The prosecution added that the next interview with Boy B is “quite instructive in terms of Boy B’s attitude to Ana”.

For someone he professes he has no interest in, he seems to have a lot to say about her – all of it negative. The way he describes her physically – as an outcast, as somebody who he wouldn’t want to be seen with. The way he described her as a weirdo – all can give a certain indication of a view about Ana. This is the same person who is calling to her house to say Boy A wants to meet you in the park so that Boy A can tell her ‘I don’t want anything to do with you’. It doesn’t make any sense why they wanted to meet in the park. 

In another interview, Grehan said Boy B was shown Boy A’s blood-stained boots. Boy B told gardaí that Boy A wouldn’t do something like that. Grehan said that the court now knows that Boy B was there witnessing the alleged assault on Ana. 

Grehan said there are elements of “fancy footwork – the maybes and the mights” in Boy B’s interviews with gardaí. 

In a later interview, Boy B then admits to officers he was in the house on 14 May 2018 but that he left when he saw Boy A put his arm around her.
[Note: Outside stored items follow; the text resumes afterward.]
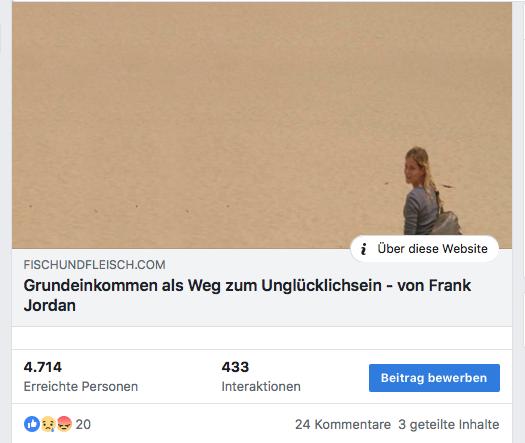Image resolution: width=525 pixels, height=443 pixels.
Task: Click the reaction count 20
Action: [83, 424]
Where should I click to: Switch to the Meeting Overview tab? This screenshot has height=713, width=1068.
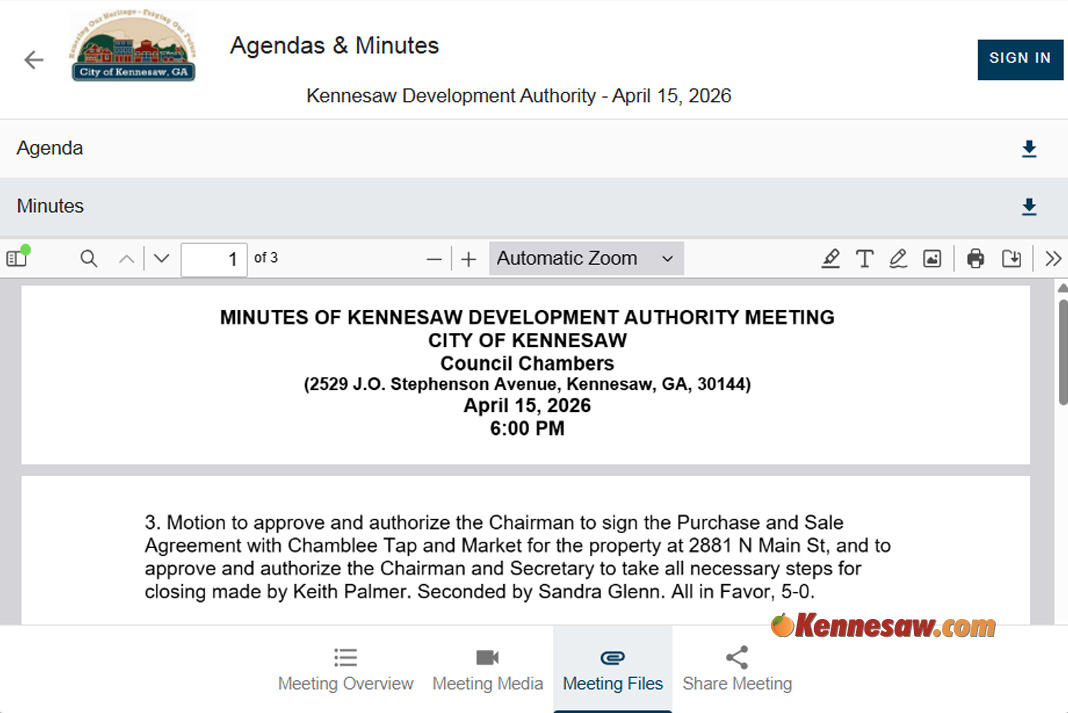pyautogui.click(x=345, y=669)
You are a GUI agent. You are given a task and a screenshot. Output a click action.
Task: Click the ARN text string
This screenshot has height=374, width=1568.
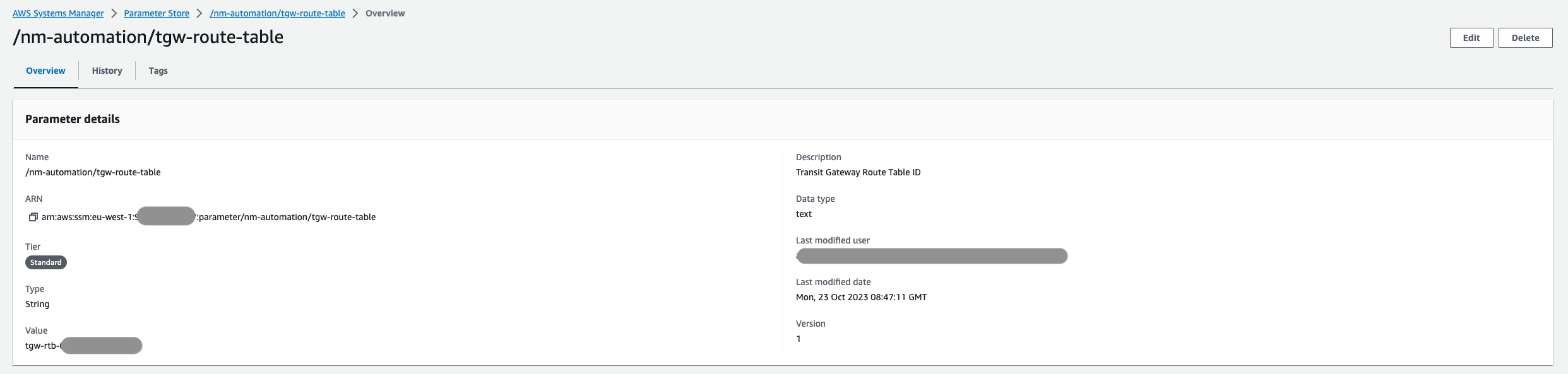[x=208, y=217]
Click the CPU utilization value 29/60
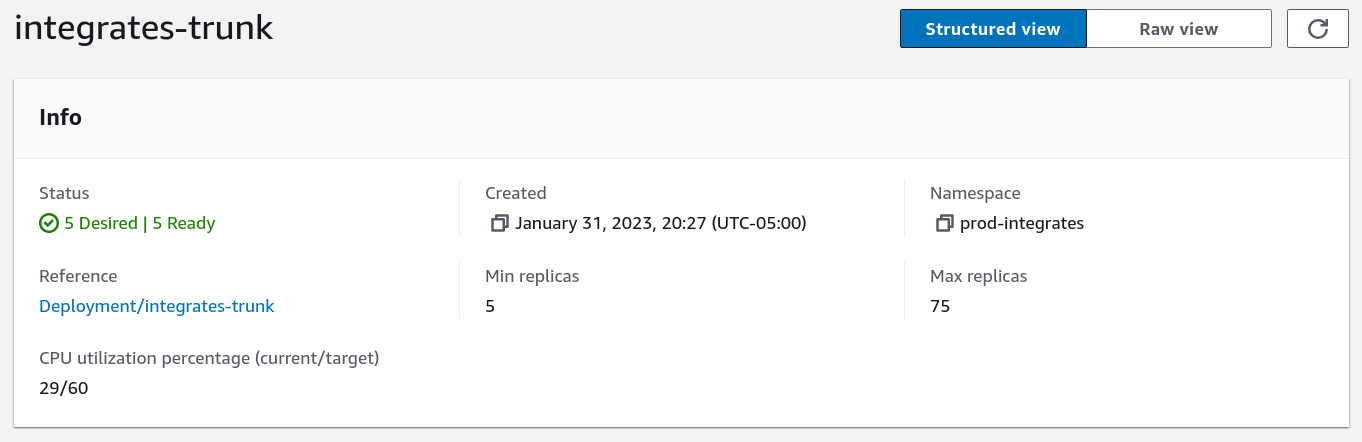Screen dimensions: 1362x442 click(64, 388)
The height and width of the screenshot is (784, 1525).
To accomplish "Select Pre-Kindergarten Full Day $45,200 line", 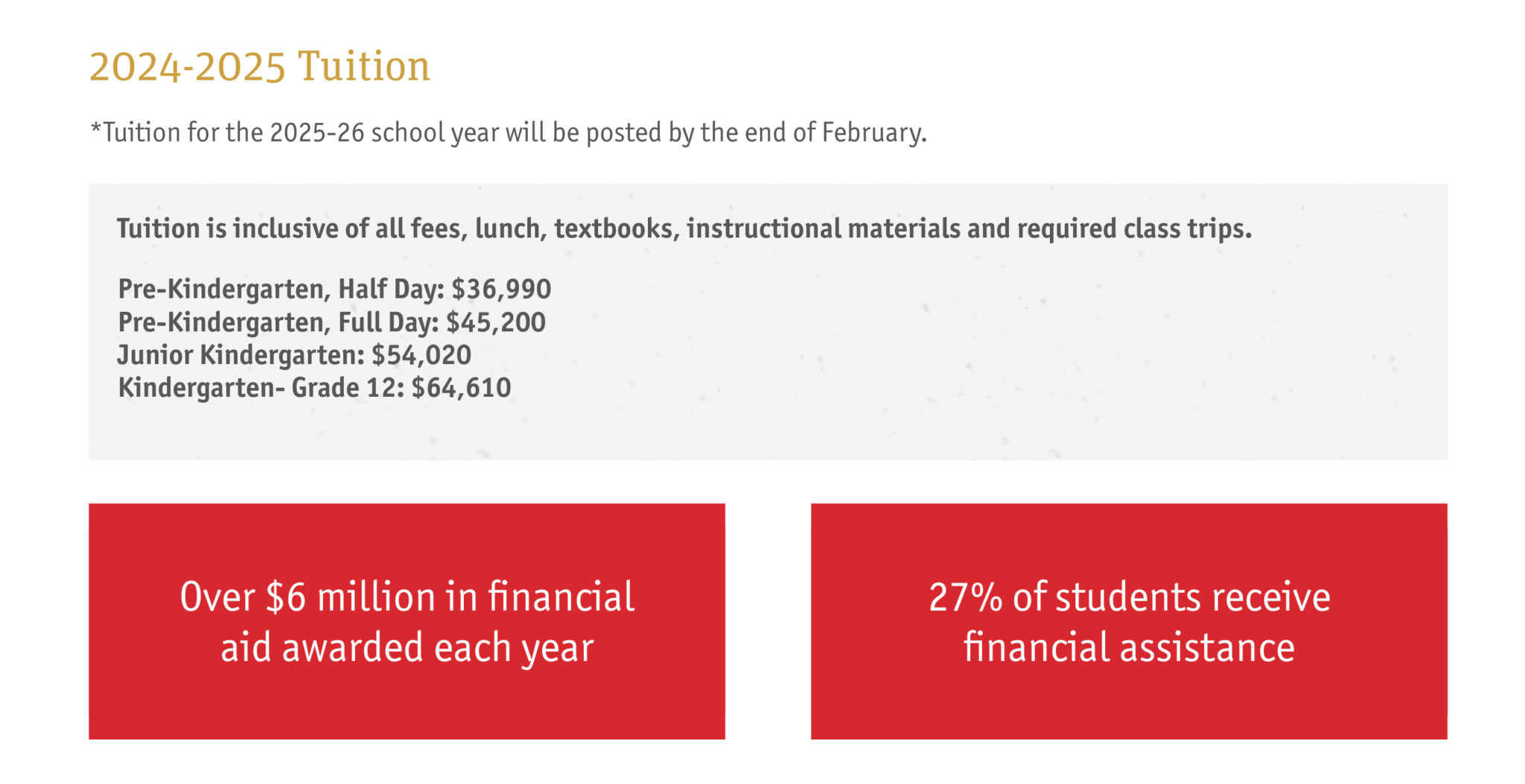I will tap(331, 322).
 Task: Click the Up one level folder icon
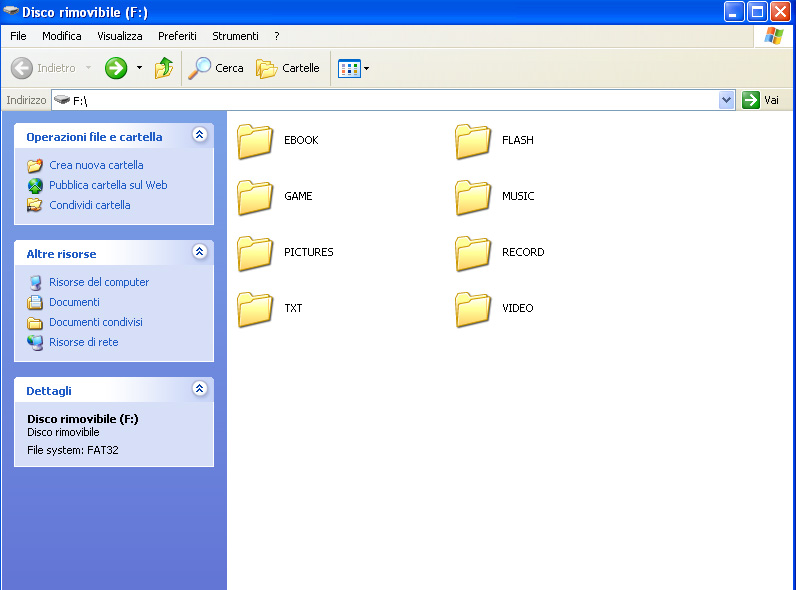coord(164,68)
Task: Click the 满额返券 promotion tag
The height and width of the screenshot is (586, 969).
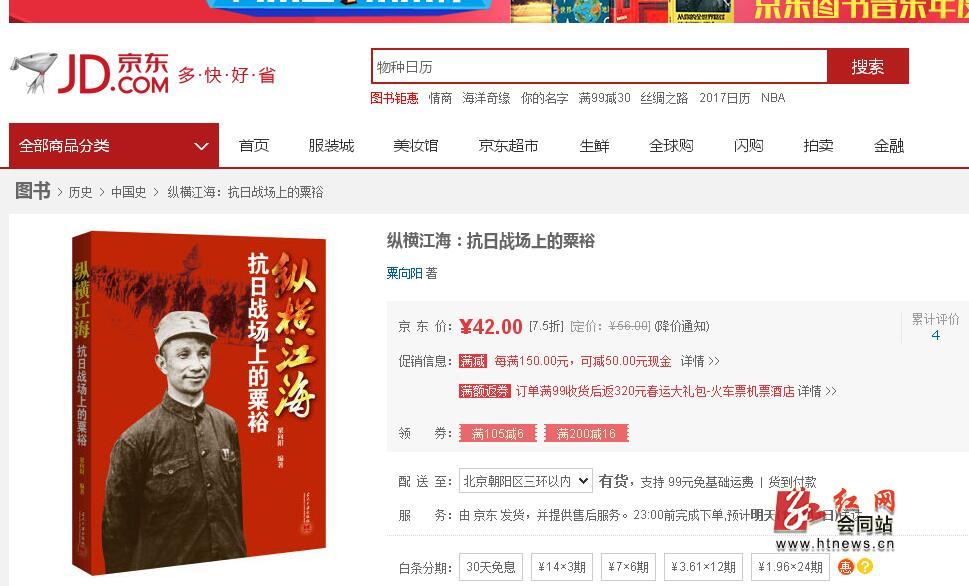Action: (484, 391)
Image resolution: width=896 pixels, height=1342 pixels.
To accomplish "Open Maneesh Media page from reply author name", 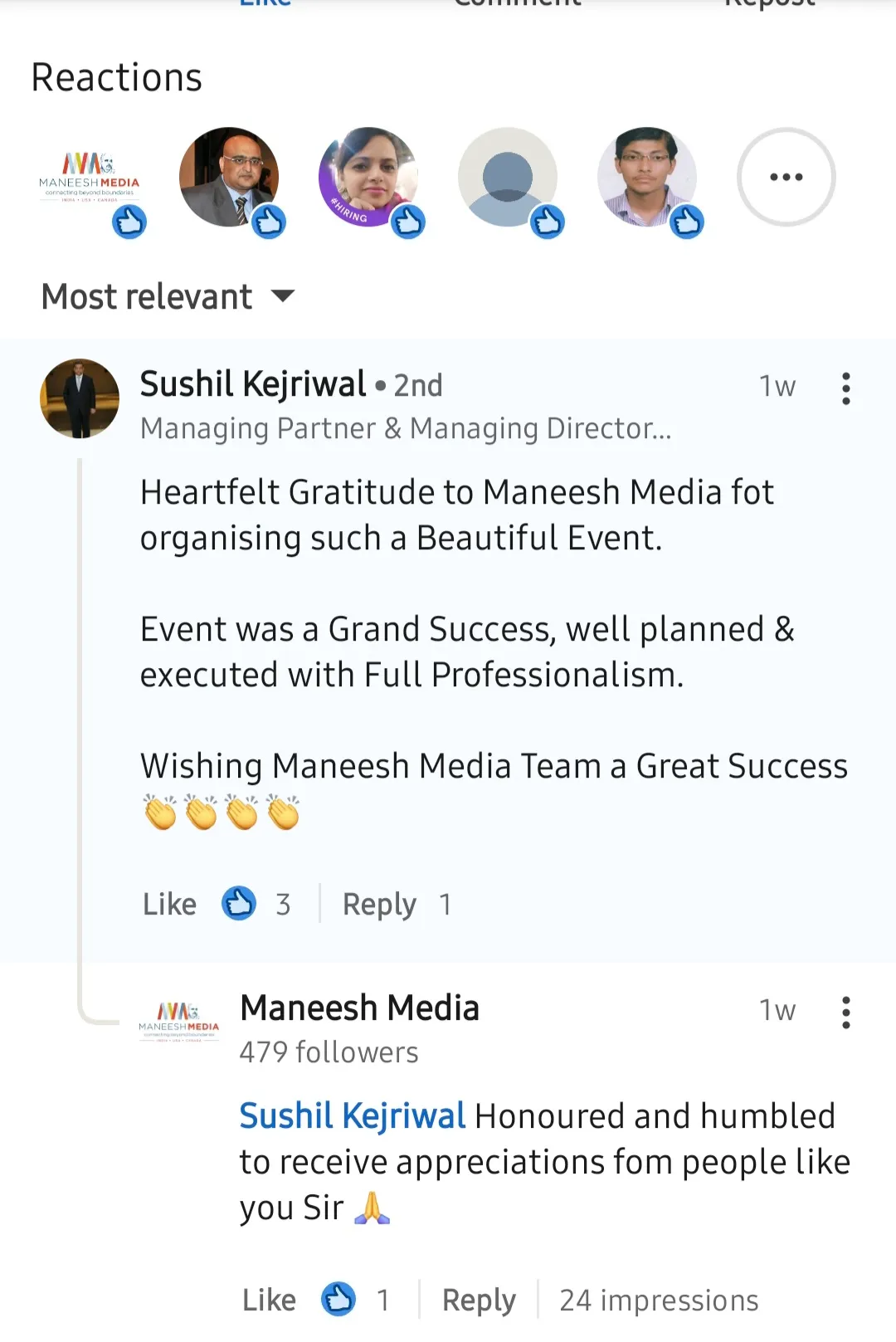I will (x=359, y=1008).
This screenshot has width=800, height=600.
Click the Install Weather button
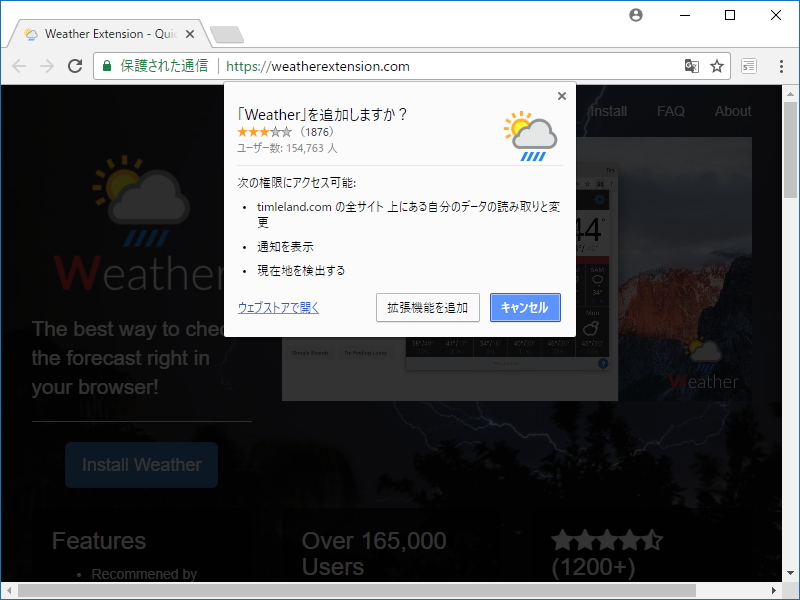(x=141, y=464)
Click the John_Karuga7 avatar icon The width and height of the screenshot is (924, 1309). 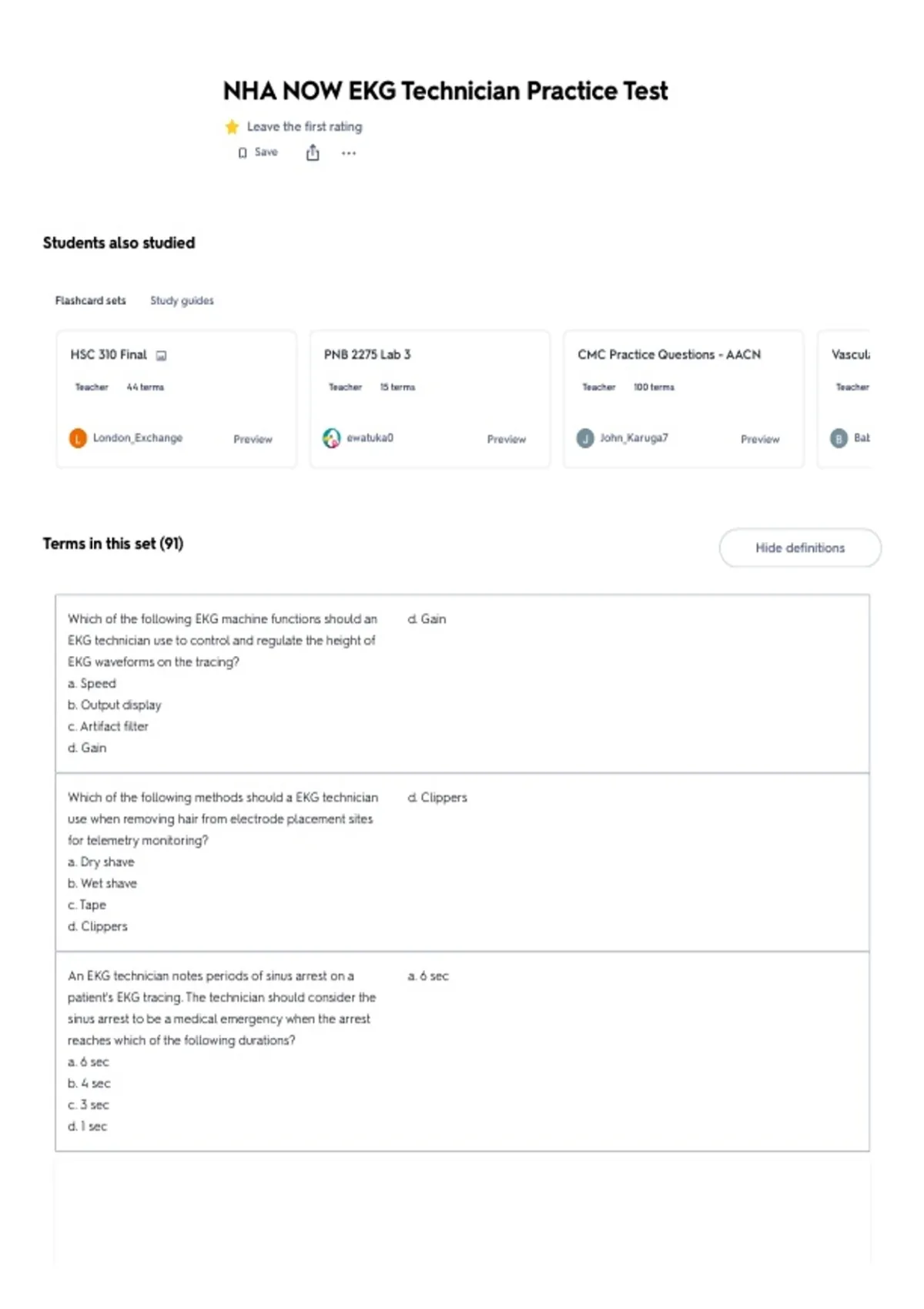coord(585,438)
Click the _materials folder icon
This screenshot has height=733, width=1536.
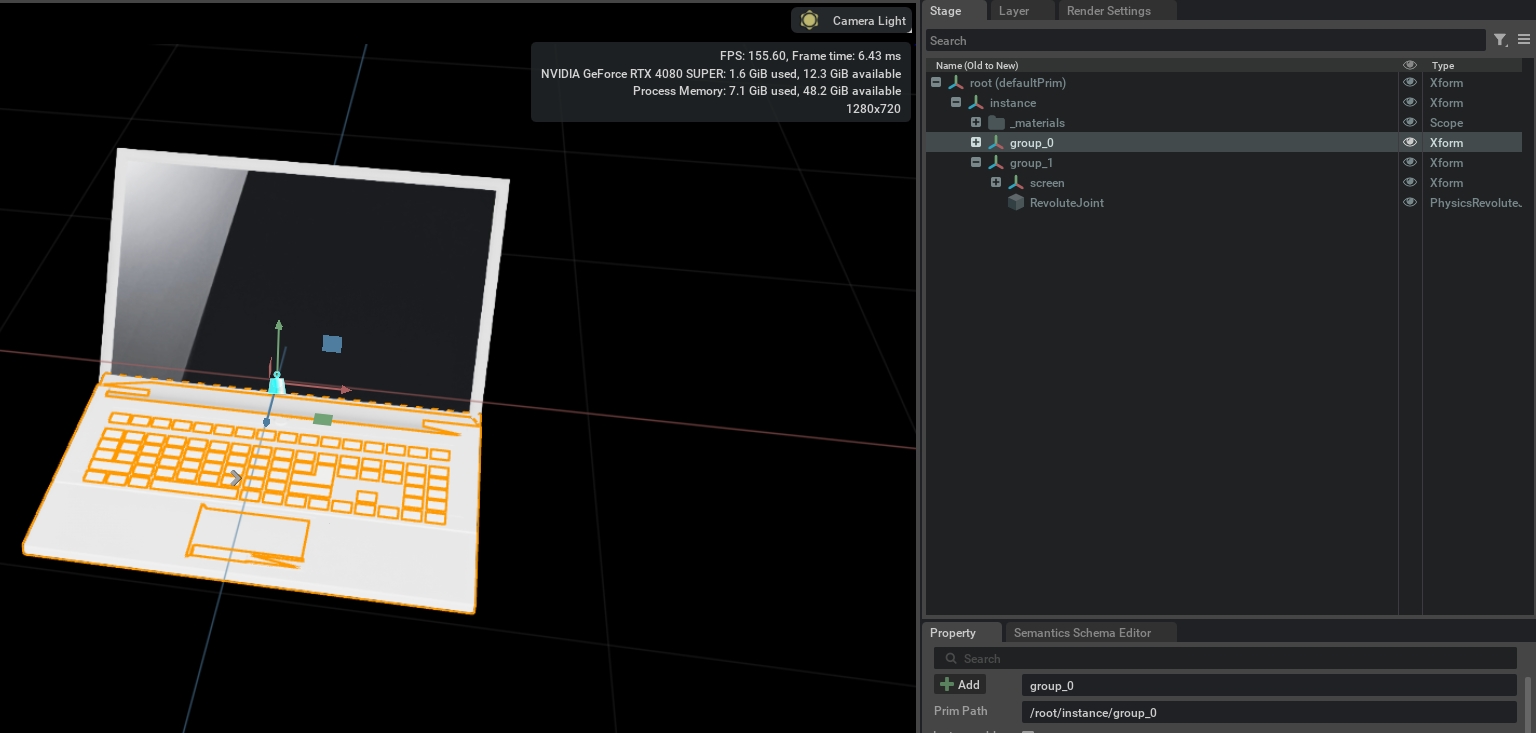coord(996,123)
Grehan said it is the prosecution’s case that he did not leave. 

Grehan described how Boy B then told gardaí Boy A had spoken about killing Ana a month before her death but that he didn’t think he was being serious. 

Prosecution said that the question the jury needs to ask is “what credibility Boy B has in terms of everything he said about Ana, his attitude to Ana, why she was being lured from her house”. 

Grehan accused Boy B of telling “deeply deceptive, devious lies that kept changing”.

He concluded:

“Ana was in that house because of Boy B – he brought her there, he bears responsibility for what happened there and by his own mouth he was aware that Boy A had expressed an intention to kill Ana Kriegel. 

“It is the prosecution case that when you consider all utterances of Boy B, the truths if they’re there, the half-truths, the lies, it comes down to one thing, down to a situation where his credibility that he didn’t know Boy A was going to do to Ana is simply unbelievable and that you can safely convict him of murder.”